**Assigned task**
What is needed here is an exact copy of every entry.

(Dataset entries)
- - - - - - -

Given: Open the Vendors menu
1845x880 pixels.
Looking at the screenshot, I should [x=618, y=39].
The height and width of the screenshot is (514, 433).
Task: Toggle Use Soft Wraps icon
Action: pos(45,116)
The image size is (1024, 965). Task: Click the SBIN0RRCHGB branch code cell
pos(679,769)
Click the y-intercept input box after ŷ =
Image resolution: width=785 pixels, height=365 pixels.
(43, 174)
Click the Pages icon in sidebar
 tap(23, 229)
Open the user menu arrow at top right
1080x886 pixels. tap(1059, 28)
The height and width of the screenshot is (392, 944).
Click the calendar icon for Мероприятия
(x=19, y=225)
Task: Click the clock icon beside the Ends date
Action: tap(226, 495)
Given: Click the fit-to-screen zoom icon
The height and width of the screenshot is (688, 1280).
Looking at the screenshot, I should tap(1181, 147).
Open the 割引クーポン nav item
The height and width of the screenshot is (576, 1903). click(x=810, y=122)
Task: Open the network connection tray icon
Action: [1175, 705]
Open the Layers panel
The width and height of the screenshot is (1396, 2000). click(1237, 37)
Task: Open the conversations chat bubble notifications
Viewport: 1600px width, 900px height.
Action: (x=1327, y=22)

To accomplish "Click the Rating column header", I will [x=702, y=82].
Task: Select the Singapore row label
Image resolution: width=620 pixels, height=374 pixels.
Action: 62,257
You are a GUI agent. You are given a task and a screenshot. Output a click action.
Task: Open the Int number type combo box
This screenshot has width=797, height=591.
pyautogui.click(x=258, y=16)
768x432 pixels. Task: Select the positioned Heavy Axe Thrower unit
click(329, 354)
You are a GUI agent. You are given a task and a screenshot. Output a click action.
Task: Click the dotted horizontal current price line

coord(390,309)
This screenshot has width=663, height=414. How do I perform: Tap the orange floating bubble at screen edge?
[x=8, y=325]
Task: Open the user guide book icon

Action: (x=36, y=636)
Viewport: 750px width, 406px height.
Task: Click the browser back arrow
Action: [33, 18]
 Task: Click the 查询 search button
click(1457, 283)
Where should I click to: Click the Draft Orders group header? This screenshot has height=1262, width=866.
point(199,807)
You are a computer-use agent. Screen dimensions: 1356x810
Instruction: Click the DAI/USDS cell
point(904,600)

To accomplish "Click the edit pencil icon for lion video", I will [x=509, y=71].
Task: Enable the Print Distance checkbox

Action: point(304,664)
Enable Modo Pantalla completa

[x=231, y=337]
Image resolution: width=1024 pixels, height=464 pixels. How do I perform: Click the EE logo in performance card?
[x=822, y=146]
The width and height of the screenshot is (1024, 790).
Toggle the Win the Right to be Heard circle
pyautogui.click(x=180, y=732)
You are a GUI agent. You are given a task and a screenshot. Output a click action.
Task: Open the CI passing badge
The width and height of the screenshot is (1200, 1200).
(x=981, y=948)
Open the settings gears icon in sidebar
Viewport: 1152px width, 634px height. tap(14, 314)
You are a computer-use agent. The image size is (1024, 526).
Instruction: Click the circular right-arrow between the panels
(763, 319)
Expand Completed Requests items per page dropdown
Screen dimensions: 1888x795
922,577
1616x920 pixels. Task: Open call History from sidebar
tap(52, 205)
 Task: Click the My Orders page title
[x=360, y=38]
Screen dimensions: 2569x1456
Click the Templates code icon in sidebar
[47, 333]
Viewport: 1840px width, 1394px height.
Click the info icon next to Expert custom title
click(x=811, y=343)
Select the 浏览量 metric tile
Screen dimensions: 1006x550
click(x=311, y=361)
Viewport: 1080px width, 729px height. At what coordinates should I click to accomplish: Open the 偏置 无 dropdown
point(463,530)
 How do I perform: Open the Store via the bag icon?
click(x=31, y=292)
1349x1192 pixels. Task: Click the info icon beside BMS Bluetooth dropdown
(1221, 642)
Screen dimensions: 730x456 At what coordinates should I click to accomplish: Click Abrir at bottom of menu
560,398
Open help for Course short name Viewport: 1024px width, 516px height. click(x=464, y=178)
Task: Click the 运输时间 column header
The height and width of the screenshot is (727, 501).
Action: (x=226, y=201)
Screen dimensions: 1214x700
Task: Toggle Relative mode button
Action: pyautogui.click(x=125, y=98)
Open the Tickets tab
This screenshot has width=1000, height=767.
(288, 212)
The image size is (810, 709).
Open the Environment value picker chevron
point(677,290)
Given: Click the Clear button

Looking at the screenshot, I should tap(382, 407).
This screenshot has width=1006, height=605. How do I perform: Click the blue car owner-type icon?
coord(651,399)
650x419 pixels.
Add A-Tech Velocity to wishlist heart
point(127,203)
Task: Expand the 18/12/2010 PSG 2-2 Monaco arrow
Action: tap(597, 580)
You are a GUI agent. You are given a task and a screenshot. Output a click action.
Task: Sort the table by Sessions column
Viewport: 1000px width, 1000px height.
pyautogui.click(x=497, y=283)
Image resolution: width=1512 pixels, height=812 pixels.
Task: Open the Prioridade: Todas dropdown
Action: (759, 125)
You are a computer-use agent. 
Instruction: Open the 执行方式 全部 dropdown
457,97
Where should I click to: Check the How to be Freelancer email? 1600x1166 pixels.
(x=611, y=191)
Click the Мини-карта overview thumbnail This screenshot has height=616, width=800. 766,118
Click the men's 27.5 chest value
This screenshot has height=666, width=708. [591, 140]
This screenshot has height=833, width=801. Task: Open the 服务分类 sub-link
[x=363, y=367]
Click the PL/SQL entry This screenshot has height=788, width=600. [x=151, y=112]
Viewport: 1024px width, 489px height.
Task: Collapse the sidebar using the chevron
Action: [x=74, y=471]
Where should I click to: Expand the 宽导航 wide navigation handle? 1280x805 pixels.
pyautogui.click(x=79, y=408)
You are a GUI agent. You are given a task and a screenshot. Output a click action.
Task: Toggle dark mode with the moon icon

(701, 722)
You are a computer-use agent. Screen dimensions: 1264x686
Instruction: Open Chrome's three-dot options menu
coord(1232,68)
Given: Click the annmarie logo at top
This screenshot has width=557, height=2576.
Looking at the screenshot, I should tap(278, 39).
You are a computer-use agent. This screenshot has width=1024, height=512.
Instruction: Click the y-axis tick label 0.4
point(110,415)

- - - - - - -

**Result below**
Given: Open the Vendors menu
1845x880 pixels.
Looking at the screenshot, I should [x=618, y=39].
The height and width of the screenshot is (514, 433).
Task: Toggle Use Soft Wraps icon
Action: pos(45,116)
The image size is (1024, 965). Task: Click the SBIN0RRCHGB branch code cell
pos(679,769)
Click the y-intercept input box after ŷ =
Image resolution: width=785 pixels, height=365 pixels.
(43, 174)
Click the Pages icon in sidebar
 tap(23, 229)
Open the user menu arrow at top right
1080x886 pixels. tap(1059, 28)
The height and width of the screenshot is (392, 944).
Click the calendar icon for Мероприятия
(x=19, y=225)
Task: Click the clock icon beside the Ends date
Action: tap(226, 495)
Given: Click the fit-to-screen zoom icon
The height and width of the screenshot is (688, 1280).
Looking at the screenshot, I should tap(1181, 147).
Open the 割引クーポン nav item
The height and width of the screenshot is (576, 1903). click(x=810, y=122)
Task: Open the network connection tray icon
Action: [1175, 705]
Open the Layers panel
The width and height of the screenshot is (1396, 2000). click(1237, 37)
Task: Open the conversations chat bubble notifications
Viewport: 1600px width, 900px height.
Action: (x=1327, y=22)

To accomplish "Click the Rating column header", I will [x=702, y=82].
Task: Select the Singapore row label
Image resolution: width=620 pixels, height=374 pixels.
Action: 62,257
You are a GUI agent. You are given a task and a screenshot. Output a click action.
Task: Open the Int number type combo box
This screenshot has width=797, height=591.
pyautogui.click(x=258, y=16)
768x432 pixels. Task: Select the positioned Heavy Axe Thrower unit
click(329, 354)
You are a GUI agent. You are given a task and a screenshot. Output a click action.
Task: Click the dotted horizontal current price line

coord(390,309)
This screenshot has width=663, height=414. How do I perform: Tap the orange floating bubble at screen edge?
[x=8, y=325]
Task: Open the user guide book icon

Action: (x=36, y=636)
Viewport: 750px width, 406px height.
Task: Click the browser back arrow
Action: [33, 18]
 Task: Click the 查询 search button
click(1457, 283)
Where should I click to: Click the Draft Orders group header? This screenshot has height=1262, width=866.
point(199,807)
You are a computer-use agent. Screen dimensions: 1356x810
Instruction: Click the DAI/USDS cell
point(904,600)

To accomplish "Click the edit pencil icon for lion video", I will [x=509, y=71].
Task: Enable the Print Distance checkbox

Action: point(304,664)
Enable Modo Pantalla completa

[x=231, y=337]
Image resolution: width=1024 pixels, height=464 pixels. How do I perform: Click the EE logo in performance card?
[x=822, y=146]
The width and height of the screenshot is (1024, 790).
Toggle the Win the Right to be Heard circle
pyautogui.click(x=180, y=732)
You are a GUI agent. You are given a task and a screenshot. Output a click action.
Task: Open the CI passing badge
The width and height of the screenshot is (1200, 1200).
(x=981, y=948)
Open the settings gears icon in sidebar
Viewport: 1152px width, 634px height. tap(14, 314)
You are a computer-use agent. The image size is (1024, 526).
Instruction: Click the circular right-arrow between the panels
(763, 319)
Expand Completed Requests items per page dropdown
Screen dimensions: 1888x795
922,577
1616x920 pixels. Task: Open call History from sidebar
tap(52, 205)
 Task: Click the My Orders page title
[x=360, y=38]
Screen dimensions: 2569x1456
Click the Templates code icon in sidebar
[47, 333]
Viewport: 1840px width, 1394px height.
Click the info icon next to Expert custom title
click(x=811, y=343)
Select the 浏览量 metric tile
Screen dimensions: 1006x550
click(x=311, y=361)
Viewport: 1080px width, 729px height. At what coordinates should I click to accomplish: Open the 偏置 无 dropdown
point(463,530)
 How do I perform: Open the Store via the bag icon?
click(x=31, y=292)
1349x1192 pixels. Task: Click the info icon beside BMS Bluetooth dropdown
(1221, 642)
Screen dimensions: 730x456 At what coordinates should I click to accomplish: Click Abrir at bottom of menu
560,398
Open help for Course short name Viewport: 1024px width, 516px height. click(x=464, y=178)
Task: Click the 运输时间 column header
The height and width of the screenshot is (727, 501).
Action: (x=226, y=201)
Screen dimensions: 1214x700
Task: Toggle Relative mode button
Action: pyautogui.click(x=125, y=98)
Open the Tickets tab
This screenshot has width=1000, height=767.
(288, 212)
The image size is (810, 709).
Open the Environment value picker chevron
point(677,290)
Given: Click the Clear button

Looking at the screenshot, I should tap(382, 407).
This screenshot has width=1006, height=605. How do I perform: Click the blue car owner-type icon?
coord(651,399)
650x419 pixels.
Add A-Tech Velocity to wishlist heart
point(127,203)
Task: Expand the 18/12/2010 PSG 2-2 Monaco arrow
Action: tap(597, 580)
You are a GUI agent. You are given a task and a screenshot. Output a click action.
Task: Sort the table by Sessions column
Viewport: 1000px width, 1000px height.
pyautogui.click(x=497, y=283)
Image resolution: width=1512 pixels, height=812 pixels.
Task: Open the Prioridade: Todas dropdown
Action: (759, 125)
You are a computer-use agent. 
Instruction: Open the 执行方式 全部 dropdown
457,97
Where should I click to: Check the How to be Freelancer email? 1600x1166 pixels.
(x=611, y=191)
Click the Мини-карта overview thumbnail This screenshot has height=616, width=800. 766,118
Click the men's 27.5 chest value
This screenshot has height=666, width=708. [591, 140]
This screenshot has height=833, width=801. Task: Open the 服务分类 sub-link
[x=363, y=367]
Click the PL/SQL entry This screenshot has height=788, width=600. [x=151, y=112]
Viewport: 1024px width, 489px height.
Task: Collapse the sidebar using the chevron
Action: [x=74, y=471]
Where should I click to: Expand the 宽导航 wide navigation handle? 1280x805 pixels.
pyautogui.click(x=79, y=408)
You are a GUI agent. You are given a task and a screenshot. Output a click action.
Task: Toggle dark mode with the moon icon

(701, 722)
You are a computer-use agent. Screen dimensions: 1264x686
Instruction: Open Chrome's three-dot options menu
coord(1232,68)
Given: Click the annmarie logo at top
This screenshot has width=557, height=2576.
Looking at the screenshot, I should tap(278, 39).
You are a computer-use agent. This screenshot has width=1024, height=512.
Instruction: Click the y-axis tick label 0.4
point(110,415)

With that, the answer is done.